EXTRACT TO READ.
## start
There are several well-known studies of the aerodynamic performance, and wake characteristics, of conventional twisted Savonius turbines. Lee et al. [9] claimed, among others, that the torque coefficients stabilized and remained constant for twist angles greater than 90°. Experimentally, Damak et al. [10] and Saha et al. [11] further revealed the potential that the twisted bladed rotor possesses as compared to the conventional Savonius turbine under specific conditions. The wake from the turbine with helical configuration, experimentally investigated by Aliferis et al. [12], was found to be asymmetrical and deflected to the side where the blade moves in the opposite direction to the incoming wind. Kumar and Saini [13] carried out a numerical analysis aiming to optimize the blade twist angle of a Savonius hydrokinetic turbine. They showed that with a twisted angle of 12.5° it was possible to achieve a maximum power coefficient at a TSR of $\lambda =0.9$ for a given water velocity of 2 m/s. Additionally, another numerical analysis for optimizing the blade arc angle and blade shape factor was done [14], achieving a maximum power coefficient for a blade arc angle of 150° and blade shape factor of 0.5, which correspond to a TSR of $\lambda =0.9$ at a water flow velocity of 2 m/s.
## end
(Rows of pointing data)
## start
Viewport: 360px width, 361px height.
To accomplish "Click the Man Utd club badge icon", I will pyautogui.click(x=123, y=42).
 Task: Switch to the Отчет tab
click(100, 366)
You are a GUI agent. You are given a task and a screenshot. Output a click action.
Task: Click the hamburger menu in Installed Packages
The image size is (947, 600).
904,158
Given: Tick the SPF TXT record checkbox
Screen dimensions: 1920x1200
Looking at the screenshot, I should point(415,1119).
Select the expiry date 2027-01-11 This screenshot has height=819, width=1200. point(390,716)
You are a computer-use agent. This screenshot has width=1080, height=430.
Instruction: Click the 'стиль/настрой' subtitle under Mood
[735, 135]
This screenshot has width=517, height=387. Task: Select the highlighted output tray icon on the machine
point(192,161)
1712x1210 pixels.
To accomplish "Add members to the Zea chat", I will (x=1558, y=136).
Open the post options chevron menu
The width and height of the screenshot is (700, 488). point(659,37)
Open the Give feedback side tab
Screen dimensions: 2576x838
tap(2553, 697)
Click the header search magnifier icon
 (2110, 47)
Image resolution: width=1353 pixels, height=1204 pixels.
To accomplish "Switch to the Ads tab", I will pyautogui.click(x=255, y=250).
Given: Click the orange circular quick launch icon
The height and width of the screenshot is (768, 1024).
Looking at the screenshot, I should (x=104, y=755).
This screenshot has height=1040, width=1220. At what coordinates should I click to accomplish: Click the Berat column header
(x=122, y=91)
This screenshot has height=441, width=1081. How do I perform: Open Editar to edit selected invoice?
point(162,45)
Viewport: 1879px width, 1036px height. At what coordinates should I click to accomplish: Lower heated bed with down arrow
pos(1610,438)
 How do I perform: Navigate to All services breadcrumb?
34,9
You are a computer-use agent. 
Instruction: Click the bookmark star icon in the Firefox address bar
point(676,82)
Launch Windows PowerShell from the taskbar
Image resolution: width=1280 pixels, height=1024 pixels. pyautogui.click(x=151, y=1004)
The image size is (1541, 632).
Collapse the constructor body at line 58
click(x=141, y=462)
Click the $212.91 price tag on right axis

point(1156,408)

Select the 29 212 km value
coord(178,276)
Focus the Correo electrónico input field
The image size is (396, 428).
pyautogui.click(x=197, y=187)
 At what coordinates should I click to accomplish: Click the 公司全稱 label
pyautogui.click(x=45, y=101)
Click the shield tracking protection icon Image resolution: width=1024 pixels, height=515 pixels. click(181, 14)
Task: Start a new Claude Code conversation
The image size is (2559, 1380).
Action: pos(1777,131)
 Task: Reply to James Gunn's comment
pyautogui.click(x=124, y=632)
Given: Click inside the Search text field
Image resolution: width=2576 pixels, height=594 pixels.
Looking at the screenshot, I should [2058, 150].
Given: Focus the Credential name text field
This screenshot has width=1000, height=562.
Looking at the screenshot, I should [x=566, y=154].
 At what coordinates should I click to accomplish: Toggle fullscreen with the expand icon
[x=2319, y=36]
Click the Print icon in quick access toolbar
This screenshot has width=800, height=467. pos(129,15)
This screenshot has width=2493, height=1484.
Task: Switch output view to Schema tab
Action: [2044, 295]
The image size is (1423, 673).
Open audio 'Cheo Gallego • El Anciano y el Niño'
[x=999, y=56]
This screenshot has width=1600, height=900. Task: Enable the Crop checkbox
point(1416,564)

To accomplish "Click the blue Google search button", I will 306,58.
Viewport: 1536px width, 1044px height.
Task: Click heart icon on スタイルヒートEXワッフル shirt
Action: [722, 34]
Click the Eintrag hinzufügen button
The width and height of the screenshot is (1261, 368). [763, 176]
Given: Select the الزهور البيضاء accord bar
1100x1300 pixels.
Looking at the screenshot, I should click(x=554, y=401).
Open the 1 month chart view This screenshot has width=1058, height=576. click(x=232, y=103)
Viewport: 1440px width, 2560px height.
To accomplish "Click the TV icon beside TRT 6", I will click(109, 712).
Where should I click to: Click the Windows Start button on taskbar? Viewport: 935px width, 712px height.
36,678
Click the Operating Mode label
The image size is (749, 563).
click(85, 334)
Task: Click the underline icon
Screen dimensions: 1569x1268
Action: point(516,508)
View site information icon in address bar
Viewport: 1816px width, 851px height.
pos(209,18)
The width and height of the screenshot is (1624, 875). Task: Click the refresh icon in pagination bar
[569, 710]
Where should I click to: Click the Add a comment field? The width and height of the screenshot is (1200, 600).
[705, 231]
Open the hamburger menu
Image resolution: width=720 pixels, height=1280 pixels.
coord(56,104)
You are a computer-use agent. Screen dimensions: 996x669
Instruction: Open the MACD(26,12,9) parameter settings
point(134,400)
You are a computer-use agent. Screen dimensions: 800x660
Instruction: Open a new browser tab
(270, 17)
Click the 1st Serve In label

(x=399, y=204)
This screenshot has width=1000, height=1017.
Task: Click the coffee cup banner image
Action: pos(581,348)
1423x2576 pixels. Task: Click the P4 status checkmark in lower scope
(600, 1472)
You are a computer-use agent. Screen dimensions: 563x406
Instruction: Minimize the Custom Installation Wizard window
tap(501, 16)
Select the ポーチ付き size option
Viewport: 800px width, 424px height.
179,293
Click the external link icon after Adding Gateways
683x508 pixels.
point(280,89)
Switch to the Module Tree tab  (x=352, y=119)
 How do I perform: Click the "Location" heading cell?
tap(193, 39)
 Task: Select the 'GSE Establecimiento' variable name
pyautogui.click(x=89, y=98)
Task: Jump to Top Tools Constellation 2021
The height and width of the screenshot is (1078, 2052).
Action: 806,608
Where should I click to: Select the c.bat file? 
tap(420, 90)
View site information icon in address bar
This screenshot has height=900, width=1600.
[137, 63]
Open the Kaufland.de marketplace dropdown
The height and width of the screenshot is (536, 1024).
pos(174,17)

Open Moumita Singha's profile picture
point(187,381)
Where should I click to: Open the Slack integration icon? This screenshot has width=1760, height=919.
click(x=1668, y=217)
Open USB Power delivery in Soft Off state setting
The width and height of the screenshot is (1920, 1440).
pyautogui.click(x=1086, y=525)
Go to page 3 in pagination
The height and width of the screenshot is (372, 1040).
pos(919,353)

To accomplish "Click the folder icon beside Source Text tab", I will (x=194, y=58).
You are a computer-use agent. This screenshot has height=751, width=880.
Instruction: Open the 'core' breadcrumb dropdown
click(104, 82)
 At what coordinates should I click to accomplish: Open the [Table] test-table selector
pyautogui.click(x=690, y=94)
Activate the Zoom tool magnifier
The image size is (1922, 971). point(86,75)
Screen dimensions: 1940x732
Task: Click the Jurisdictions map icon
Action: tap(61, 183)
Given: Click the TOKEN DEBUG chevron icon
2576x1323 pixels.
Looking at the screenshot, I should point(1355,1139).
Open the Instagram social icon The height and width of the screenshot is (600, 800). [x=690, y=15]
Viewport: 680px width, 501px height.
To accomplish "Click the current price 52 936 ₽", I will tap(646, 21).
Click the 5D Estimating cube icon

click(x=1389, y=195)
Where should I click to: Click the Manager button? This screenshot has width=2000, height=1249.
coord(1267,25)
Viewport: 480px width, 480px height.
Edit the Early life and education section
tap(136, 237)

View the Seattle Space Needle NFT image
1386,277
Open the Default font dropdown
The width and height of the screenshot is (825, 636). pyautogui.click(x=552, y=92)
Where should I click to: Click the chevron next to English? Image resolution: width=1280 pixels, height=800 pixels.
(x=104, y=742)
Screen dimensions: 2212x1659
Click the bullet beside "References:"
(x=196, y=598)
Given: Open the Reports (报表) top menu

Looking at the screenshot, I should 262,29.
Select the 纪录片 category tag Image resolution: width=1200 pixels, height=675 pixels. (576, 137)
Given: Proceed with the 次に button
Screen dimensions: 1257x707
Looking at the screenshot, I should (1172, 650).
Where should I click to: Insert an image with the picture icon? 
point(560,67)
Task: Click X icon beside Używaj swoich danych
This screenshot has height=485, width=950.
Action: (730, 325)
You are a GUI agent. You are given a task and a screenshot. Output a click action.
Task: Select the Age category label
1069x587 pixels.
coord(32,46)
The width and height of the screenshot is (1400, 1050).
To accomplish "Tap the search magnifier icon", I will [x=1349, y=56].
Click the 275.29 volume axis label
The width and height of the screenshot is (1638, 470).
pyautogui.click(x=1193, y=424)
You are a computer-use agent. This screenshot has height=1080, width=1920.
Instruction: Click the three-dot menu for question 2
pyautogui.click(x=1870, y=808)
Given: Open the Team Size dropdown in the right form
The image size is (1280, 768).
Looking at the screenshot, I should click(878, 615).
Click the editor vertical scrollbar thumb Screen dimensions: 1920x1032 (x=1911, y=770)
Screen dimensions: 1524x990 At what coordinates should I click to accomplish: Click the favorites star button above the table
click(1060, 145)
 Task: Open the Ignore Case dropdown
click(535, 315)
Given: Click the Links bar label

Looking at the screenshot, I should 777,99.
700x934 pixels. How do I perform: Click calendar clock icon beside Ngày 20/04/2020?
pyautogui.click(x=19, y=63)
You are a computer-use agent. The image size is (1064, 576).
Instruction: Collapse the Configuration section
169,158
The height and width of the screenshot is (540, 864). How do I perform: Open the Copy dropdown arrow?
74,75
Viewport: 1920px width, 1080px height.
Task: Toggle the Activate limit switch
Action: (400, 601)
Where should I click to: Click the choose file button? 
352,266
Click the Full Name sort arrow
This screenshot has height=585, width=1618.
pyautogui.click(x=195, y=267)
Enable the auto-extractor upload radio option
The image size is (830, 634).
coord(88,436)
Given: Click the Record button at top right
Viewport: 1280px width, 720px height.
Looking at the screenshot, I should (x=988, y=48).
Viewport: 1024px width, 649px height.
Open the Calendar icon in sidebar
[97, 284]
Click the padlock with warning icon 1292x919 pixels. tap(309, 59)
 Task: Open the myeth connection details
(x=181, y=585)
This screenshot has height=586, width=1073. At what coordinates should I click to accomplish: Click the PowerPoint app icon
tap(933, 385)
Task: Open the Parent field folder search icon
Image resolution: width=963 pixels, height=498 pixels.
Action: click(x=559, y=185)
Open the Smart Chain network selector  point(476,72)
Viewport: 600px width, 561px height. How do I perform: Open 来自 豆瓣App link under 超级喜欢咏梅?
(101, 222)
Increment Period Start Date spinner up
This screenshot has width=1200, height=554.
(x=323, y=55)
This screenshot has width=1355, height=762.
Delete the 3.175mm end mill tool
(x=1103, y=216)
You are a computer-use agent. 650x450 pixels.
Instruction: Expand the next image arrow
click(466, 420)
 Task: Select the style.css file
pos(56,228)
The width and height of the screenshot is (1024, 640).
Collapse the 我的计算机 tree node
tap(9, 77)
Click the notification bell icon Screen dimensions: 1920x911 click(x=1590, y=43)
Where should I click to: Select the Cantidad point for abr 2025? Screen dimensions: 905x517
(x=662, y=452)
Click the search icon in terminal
## end
GIVEN EXERCISE.
Extend the passage on twisted Savonius turbines, picking up right after its final sentence. The records are separate from the passage on twisted Savonius turbines.

EXERCISE ANSWER.
For conventional straight blade Savonius turbines, an alternative to mitigate the large torque variations with rotor angle is by stacking single stage rotors one above the other with an equal phase shift (commonly called multi-staging) [15]. Kamoji et al. [16] investigated the performance of single, two, and three stages Savonius rotors showing that, for the tested devices, both power and torque coefficients increase with the increase in the Reynold numbers. It was also revealed that two and three stages rotors showed the same performance, even after increasing both stage and rotor aspect ratios. The performance was decreased by increasing the number of stages while keeping the aspect ratio. The three stage rotor provided a lower torque coefficient variation. Saha et al. [17] investigate the effects of the number of stages in both turbines with straight and twisted blades. It was observed that the turbine performance increases with the increase from one to two stages, but decreases from two to three stages due to the increase of the rotor inertia. This study resulted in an optimal configuration with two stages, which is independent of the blade geometry.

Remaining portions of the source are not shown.